_REQUESTS:_
1. Translate into Spanish this sentence from the FreeNAS performance forum post: "The X10DRi-T motherboard has two Intel X540 based 10Gb Ethernet adaptors along with an Intel C612 Express chipset and 10 SATA3 ports."
2. Continue the FreeNAS performance forum post from where it stops.

_DOCUMENT SEGMENT:_
________________________________________

Some Interesting Performance Numbers on a new Freenas Server

Status
Not open for further replies.

HeloJunkie

Patron
Joined
Oct 15, 2014
Messages
300
OK, so after a bunch of reading and some suggestions from a couple of folks I decided to put my new freenas box through a series of tests using dd. I wanted to answer some questions about performance on the hard drives with various RAID configurations (both optimal and non-optimal) as well as how well the onboard Intel based sata ports were working on my new motherboard.

Here is my server configuration:

Supermicro Superserver 6028R-TRT
1 x X10DRi-T Supermicro Motherboard
1 x Intel Xeon E5-2650 V3 LGA2011-3 Haswell 10 Core 2.3GHz 25MB 5.0GT/s
4 x 16GB PC4-17000 DDR4 1233Mhz Registered ECC Dual-Ranked 1.2V Memory
9 x 4TB Western Digital WD40EFRX Red NAS SATA Hard Drives
Dual 740 Watt Platinum Power Supplies
Dual APC 1500 UPSs (one for each power supply)
8GB USB Thumb Drive for booting

The X10DRi-T motherboard has two Intel X540 based 10Gb Ethernet adaptors along with an Intel C612 Express chipset and 10 SATA3 ports.



I wanted to test read and write performance of various configuration of my server. I wasted a bunch of time doing this with IOZone but forgot to turn compression off, so I basically threw those numbers out and started fresh with dd and no compression.

There were some suggestions about using a SATA card as opposed to using onboard SATA ports as they are faster (my motherboard has 10 of them). So I not only wanted to test my various configurations (RAIDZ3 with 8 drives (considered non-optimal), RAIDZ2 with 8 drives (considered non-optimal), RAIDZ2 with 6 drives (considered optimal), RAID Z3 with 7 drives (considered optimal)) but I also wanted to test the onboard sata ports for performance.

________________________________________

_DATA ROWS:_
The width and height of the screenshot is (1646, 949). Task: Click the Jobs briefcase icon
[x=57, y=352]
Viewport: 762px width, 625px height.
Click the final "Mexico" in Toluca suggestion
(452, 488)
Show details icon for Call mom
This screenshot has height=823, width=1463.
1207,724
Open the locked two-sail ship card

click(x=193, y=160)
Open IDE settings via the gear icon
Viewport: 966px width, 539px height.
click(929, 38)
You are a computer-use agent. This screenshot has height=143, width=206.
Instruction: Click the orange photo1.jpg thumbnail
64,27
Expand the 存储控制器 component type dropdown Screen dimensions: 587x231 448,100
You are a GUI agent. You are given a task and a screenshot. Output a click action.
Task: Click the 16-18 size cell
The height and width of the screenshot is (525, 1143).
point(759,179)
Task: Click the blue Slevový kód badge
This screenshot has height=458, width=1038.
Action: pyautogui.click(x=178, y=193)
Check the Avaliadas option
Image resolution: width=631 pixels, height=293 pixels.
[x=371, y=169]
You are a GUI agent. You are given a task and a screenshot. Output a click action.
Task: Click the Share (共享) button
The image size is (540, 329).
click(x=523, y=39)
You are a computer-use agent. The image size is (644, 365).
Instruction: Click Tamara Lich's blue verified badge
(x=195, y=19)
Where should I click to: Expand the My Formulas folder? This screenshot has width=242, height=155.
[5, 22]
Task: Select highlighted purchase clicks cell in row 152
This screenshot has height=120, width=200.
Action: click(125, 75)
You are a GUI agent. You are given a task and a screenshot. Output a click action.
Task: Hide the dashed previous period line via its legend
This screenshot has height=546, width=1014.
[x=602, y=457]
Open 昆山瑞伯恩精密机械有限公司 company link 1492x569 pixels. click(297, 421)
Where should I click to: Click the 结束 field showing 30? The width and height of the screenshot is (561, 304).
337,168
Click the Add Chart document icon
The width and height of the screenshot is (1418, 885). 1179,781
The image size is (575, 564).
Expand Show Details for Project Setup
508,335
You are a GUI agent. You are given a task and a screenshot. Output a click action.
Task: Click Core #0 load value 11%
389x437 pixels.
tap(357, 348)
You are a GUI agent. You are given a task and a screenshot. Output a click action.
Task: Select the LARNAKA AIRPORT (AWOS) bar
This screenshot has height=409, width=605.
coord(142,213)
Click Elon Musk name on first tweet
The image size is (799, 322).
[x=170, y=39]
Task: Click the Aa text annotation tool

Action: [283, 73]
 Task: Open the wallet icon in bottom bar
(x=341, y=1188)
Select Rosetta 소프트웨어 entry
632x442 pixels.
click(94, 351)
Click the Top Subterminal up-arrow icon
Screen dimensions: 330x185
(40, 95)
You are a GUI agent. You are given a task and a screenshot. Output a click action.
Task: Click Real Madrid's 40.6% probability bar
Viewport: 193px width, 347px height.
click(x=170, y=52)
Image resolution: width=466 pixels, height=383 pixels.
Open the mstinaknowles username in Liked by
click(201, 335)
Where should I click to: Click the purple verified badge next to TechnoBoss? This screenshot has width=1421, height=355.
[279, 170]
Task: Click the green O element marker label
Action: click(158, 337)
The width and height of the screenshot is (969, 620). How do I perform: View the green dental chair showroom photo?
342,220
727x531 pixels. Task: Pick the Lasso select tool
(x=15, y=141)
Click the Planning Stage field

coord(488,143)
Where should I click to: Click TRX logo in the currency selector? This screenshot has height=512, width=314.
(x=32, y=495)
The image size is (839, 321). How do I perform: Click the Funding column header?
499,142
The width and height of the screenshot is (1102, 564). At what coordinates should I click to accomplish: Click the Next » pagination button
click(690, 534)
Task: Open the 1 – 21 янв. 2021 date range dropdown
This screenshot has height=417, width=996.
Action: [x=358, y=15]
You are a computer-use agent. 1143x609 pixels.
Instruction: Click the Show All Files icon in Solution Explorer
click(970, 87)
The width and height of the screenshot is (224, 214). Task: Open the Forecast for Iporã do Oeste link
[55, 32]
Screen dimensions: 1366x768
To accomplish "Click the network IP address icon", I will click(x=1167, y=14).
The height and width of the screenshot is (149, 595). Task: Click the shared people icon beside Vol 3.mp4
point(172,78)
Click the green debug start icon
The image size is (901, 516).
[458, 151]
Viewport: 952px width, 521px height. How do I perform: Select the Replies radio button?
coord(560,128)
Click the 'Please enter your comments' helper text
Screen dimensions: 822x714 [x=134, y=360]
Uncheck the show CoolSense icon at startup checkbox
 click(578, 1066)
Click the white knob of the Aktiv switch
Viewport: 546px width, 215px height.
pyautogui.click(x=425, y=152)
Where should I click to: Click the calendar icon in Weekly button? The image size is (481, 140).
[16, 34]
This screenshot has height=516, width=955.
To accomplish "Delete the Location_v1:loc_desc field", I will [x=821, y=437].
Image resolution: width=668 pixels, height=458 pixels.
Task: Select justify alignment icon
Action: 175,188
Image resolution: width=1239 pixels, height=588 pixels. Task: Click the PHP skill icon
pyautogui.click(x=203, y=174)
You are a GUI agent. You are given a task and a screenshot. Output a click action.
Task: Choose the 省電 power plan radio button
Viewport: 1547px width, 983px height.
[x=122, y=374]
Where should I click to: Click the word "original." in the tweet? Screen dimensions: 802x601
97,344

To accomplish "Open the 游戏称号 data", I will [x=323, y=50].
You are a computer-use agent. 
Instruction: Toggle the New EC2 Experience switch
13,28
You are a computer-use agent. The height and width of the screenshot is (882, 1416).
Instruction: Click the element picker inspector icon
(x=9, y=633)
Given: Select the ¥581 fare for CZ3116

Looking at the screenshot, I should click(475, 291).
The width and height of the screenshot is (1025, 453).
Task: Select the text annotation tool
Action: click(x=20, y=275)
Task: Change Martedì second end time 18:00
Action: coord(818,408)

________________________________________

_OUTPUTS FOR THE TASKS:_
1. La placa base X10DRi-T tiene dos adaptadores Ethernet de 10 Gb basados en Intel X540, junto con un chipset Intel C612 Express y 10 puertos SATA3.

2.
One very interesting thing I found was how the hard drives responded individually during the tests and Ericloewe suggest here that it was possible that some games were being played with the onboard sata ports and total capabilities.

Ericloewe:
However
, there's talk the last four ports on the PCH may be obtained via port multipliers internally or that they're otherwise shady. There is no real data on this yet.

I submit he may be right at least on my motherboard. Here is the reason I think that might be the case. When I was running my tests, I noticed that some hard drives appeared to have different performance values. This only happened on READs not WRITES and only on two of the ports. Swapping hard drives resulted in the exact same results. So it appears (based on my limited hardware knowledge of these Intel sata ports) that something off is going on with the onboard sata ports.

I was running the following command on a RAIDZ3 with 8 Drives vol no compression:
Code:
dd if=/dev/zero of=/mnt/vol1/testfile1 bs=10M count=30000 (not shown on graph)
dd of=/dev/zero if=/mnt/vol1/testfile1 bs=10M count=30000
dd of=/dev/zero if=/mnt/vol1/testfile1 bs=10M count=30000
dd if=/dev/zero of=/mnt/vol1/testfile1 bs=10M count=30000


15565054566_40caea2d4f_o.png


Same exact time here is another disk on another port:

15588732555_f3860cfe44_o.png


I noticed there is a significant difference. This is on two of the ten ports I see this behavior. Switching drives did not change the results.

So that is the first thing I found interesting. Maybe the motherboard is playing games with eight of the ten ports, or maybe just two of the ten ports. Someone with a lot better understanding of the hardware side of the house might be able to explain why the motherboard is acting like it is.

OK, so I scratch my head but move forward with my testing. Use the following command (suggested here):

Code:
dd if=/dev/zero of=/mnt/vol1/testfile bs=4M count=10000


and

Code:
dd of=/dev/zero if=/mnt/vol1/testfile bs=4M count=10000


I ran these tests three times each. The read test was off the charts. I later changed my testing to increase bs from bs=4M to bs=10M. Someone had suggested that with 64G of ram somehow things were getting cached. I am not sure, but later tests tended to report more predictable read results.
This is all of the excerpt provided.